My question with regards to the above section of code are:
1.What does the IF condition in this code do? I don’t understand it. According to the person who wrote this code, the condition compares to see if each bit of a = 1/0. If it is a 1, then the delay function is called. How does this comparison work??????
2.Can this exact same if condition be used as it is on the PIC uController without any syntax change?

Here is the second piece of code again written for a 8051 uController

void main (void)
{
unsigned int a=0,i;
for(i=0;i=4;i++)
{
if (P1_1=0) //if a port is low
{
a=a|1<<i;
}
}

}

1.What does a=a|1<<i do? And how does it function?
2.Lets say when i=0,1,2,3,4 , P1_1=0. What would the value of a be in this case?
3.If P1_1=0 when i=0,1,2 and 4 but at i=3 this condition is false. What is the value of a in this case?
4.Can this line of code be used just as it is for the PIC uController (i mean with regards to syntax)?

Really looking forward to hearing from everyone

reenalalu

#### reenalalu

##### New Member
Help.please #### srikanthsamaga

##### New Member
a=11;
for(i=0;i=8;i++)
{
If ((a>i)&0x1==1)

The above if statement does nothing.
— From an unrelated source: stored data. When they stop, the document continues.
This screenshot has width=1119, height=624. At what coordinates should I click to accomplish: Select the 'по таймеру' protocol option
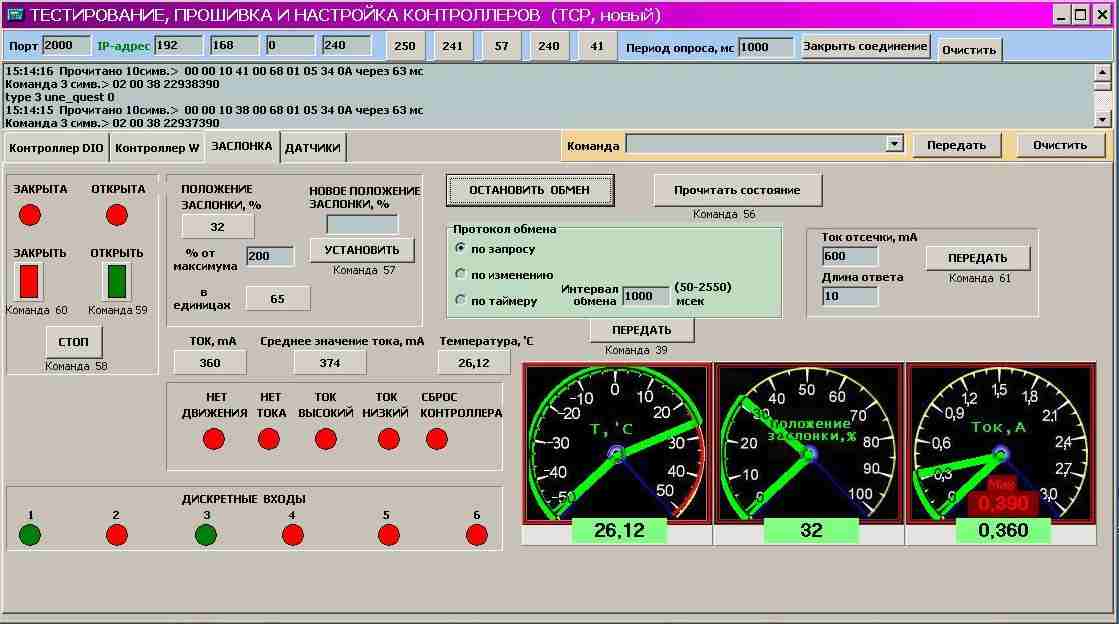click(461, 300)
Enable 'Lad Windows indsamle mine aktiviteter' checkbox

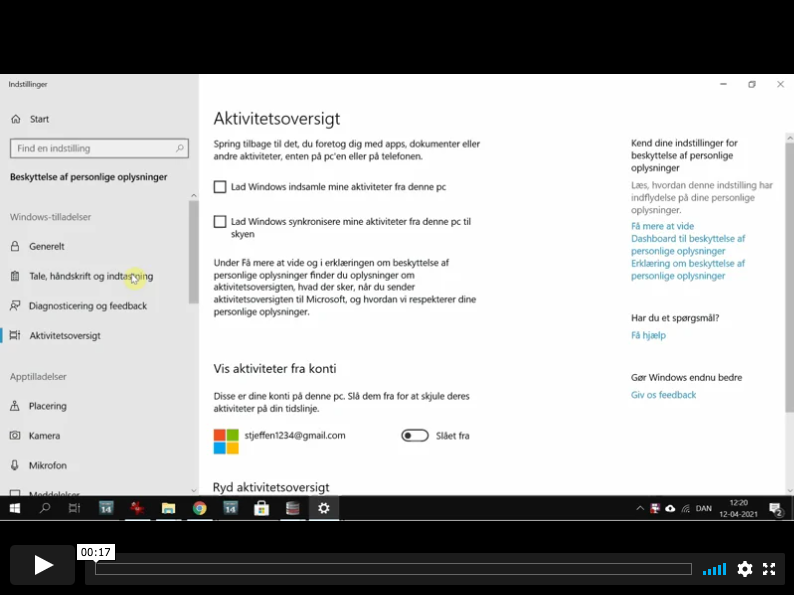[220, 187]
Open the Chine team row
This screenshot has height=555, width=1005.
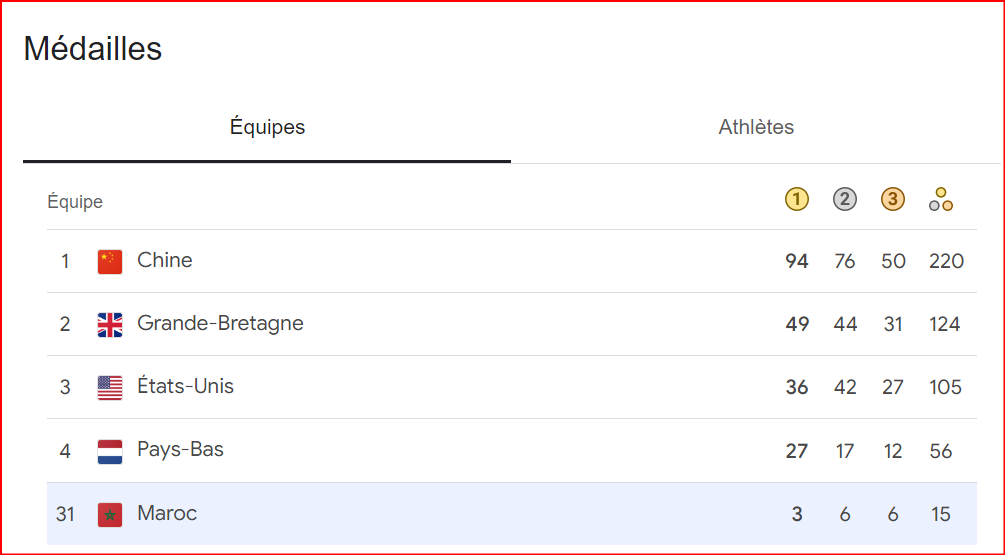tap(511, 261)
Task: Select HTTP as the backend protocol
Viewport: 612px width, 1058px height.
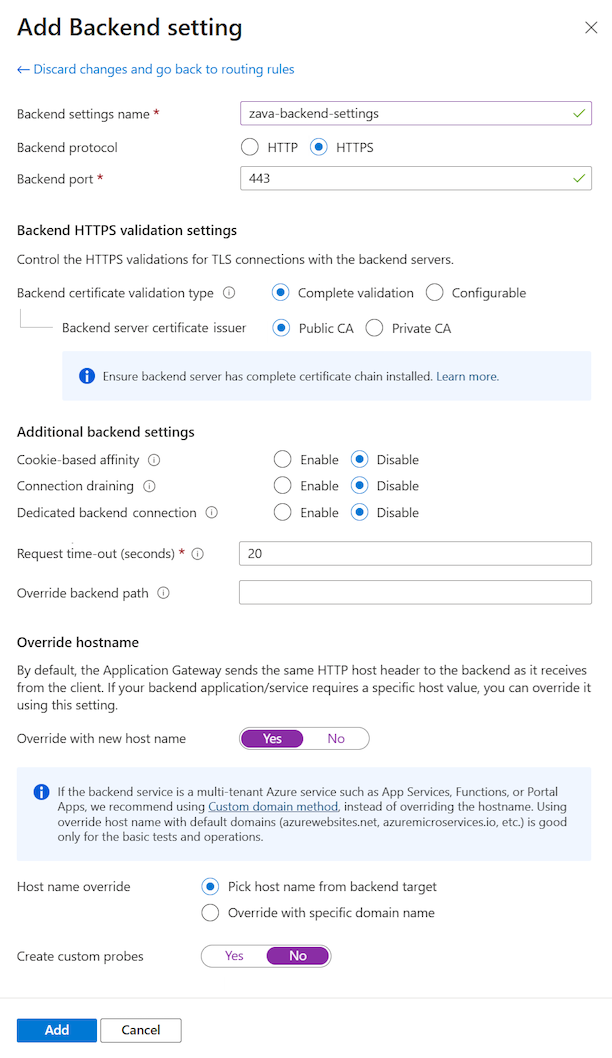Action: [249, 147]

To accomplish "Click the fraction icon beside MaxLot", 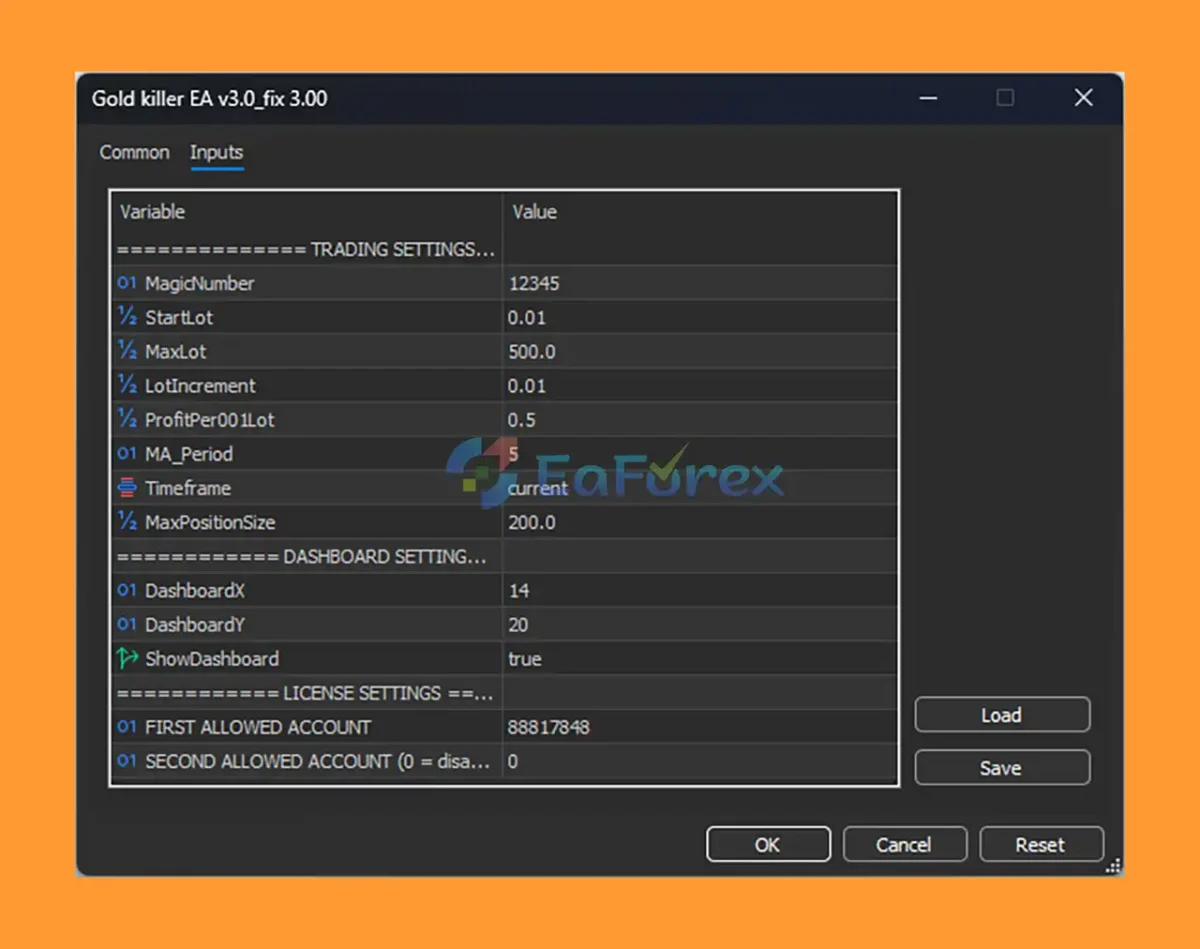I will click(x=127, y=351).

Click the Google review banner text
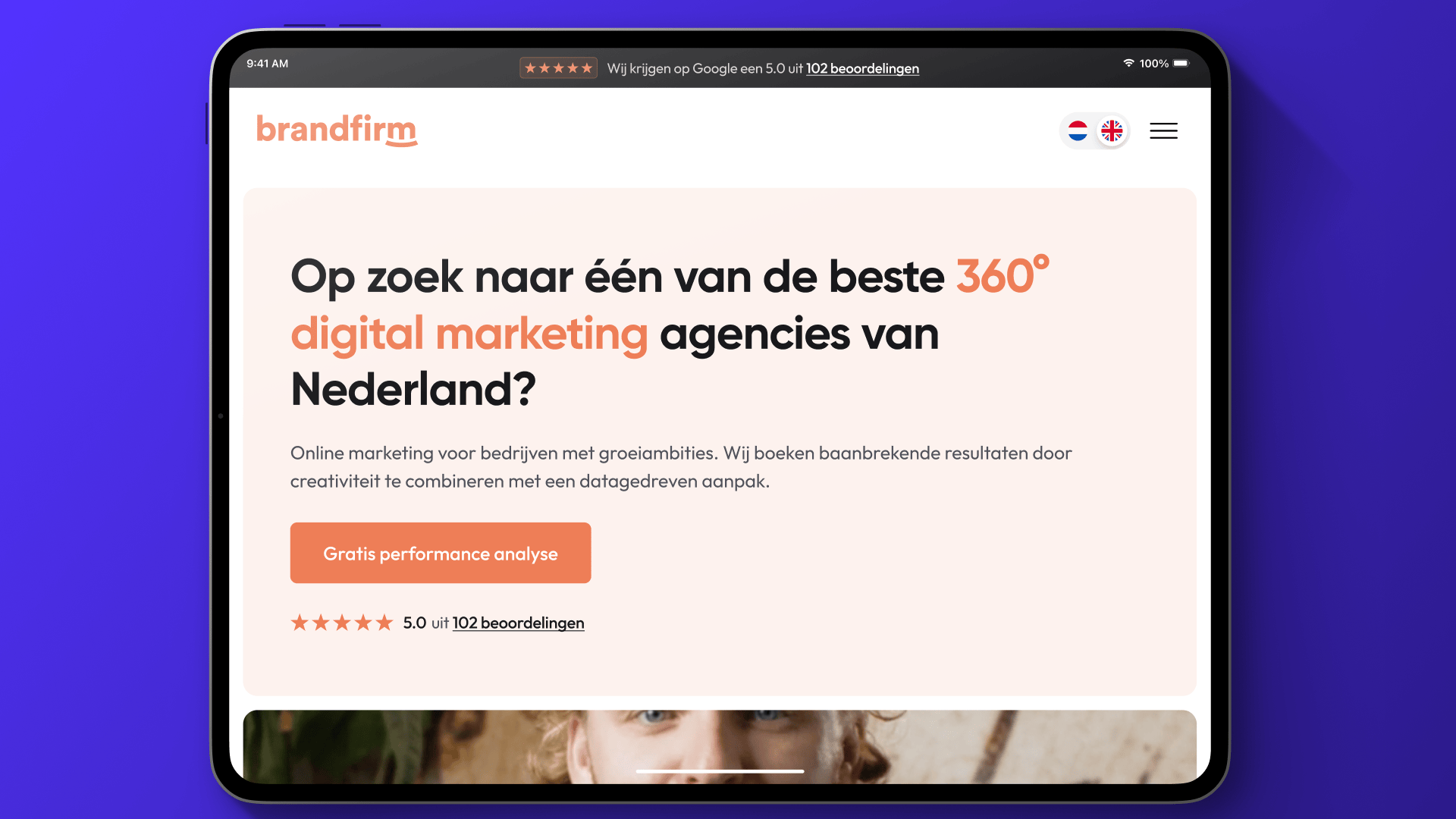click(x=763, y=68)
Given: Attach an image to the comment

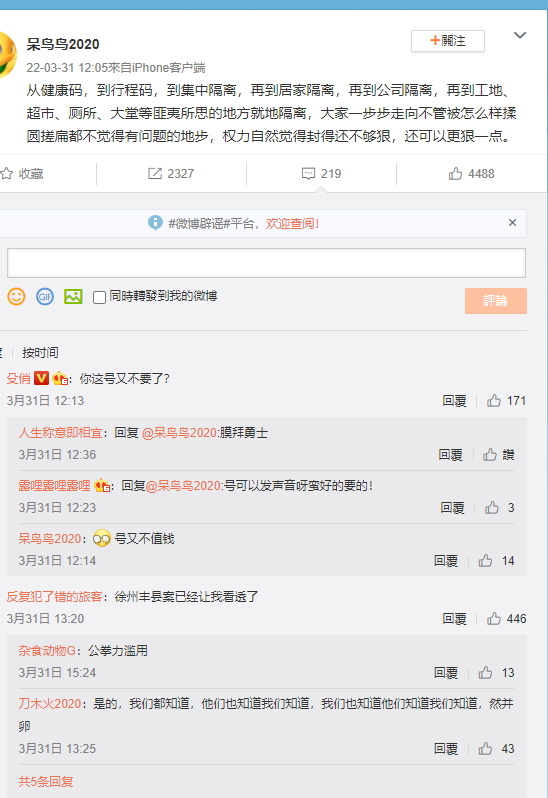Looking at the screenshot, I should click(x=73, y=296).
The condition inside paranthesis is always true.

What does a=a|1<<i do? And how does it function

ex: if i=2, and if a=0 then the result of above exp would be
a = 0000 0100.
1<<x means that shift a 1 x times left..

#### Pommie

##### Well-Known Member
I think when you typed in the code you made a few mistakes. My guess would be that it should be,
Code:
void main (void)
{
unsigned int a,i;
a=11;
for(i=0;i[COLOR="red"]<[/COLOR]8;i++)
{
If ((a[COLOR="Red"]>[/COLOR]>i)&0x1==1)
{
delay();
}
}
}
The >> operator shifts the value right by the number after the >>. So a>>5 would shift a right 5. It then ANDs with 1 to keep the bottom bit. As a=11 =0b00001011 then delay will get called 3 times.

The above code would work the same on a pic.

The second piece of code has similar errors but the << (shift left) operator is correct.
a=a|1<<i;
Will take 1 and shift it left i times and then OR it with the previous value of a. So if i=3 then it will set bit 3 of a.

Mike.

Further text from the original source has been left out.